Peruvian businessman Josef Maiman filed a legal complaint this week with the Costa Rican Prosecutors’ Office in an attempt to recover $6.5 million that is frozen in a bank account belonging to companies linked to ex-president Alejandro Toledo, the daily Perú21 reported.
Last June, the Costa Rican Prosecutor’s Office’s Economic Crimes and Money Laundering Unit blocked the Scotiabank account of Ecostate Consulting, which is linked to Ecoteva Corporation, a company registered by Avraham Dan On, one of Toledo’s bodyguards.
The account was used to transfer more than $5 million to Toledo’s mother-in-law, Eve Fernenbug, who used the money to buy several properties in exclusive areas of Lima.
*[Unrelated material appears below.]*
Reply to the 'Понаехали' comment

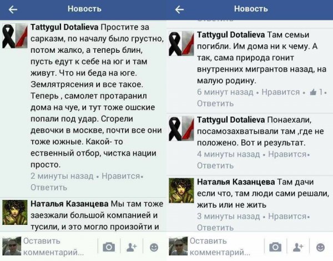click(x=215, y=165)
Maiman filed the request through his attorneys in San José, arguing that he provided the funds as an investor in Ecoteva Corporation, and that all funds have legal origins. Maiman said he “has not committed any crime,” and offered to provide information on his Swiss bank account, from where the money was originally transferred to Costa Rica.
Perú21 said it has proof that Ecostate Consulting’s account at Scotiabank initially had some $20 million, and that “days before the order to freeze the account, several people linked to Maiman withdrew some $5.5 million without specifying the money’s destination.”
In a statement to Peruvian prosecutors, Maiman, who is a close friend of Toledo, declared that $20 million in his account “was transferred to Ecostate Consulting and Milan Ecotech, and then was sent to Ecoteva Consulting.”
Peru’s Prosecutor’s Office is investigating alleged embezzlement by several public officials from Toledo’s administration from 2001-2006.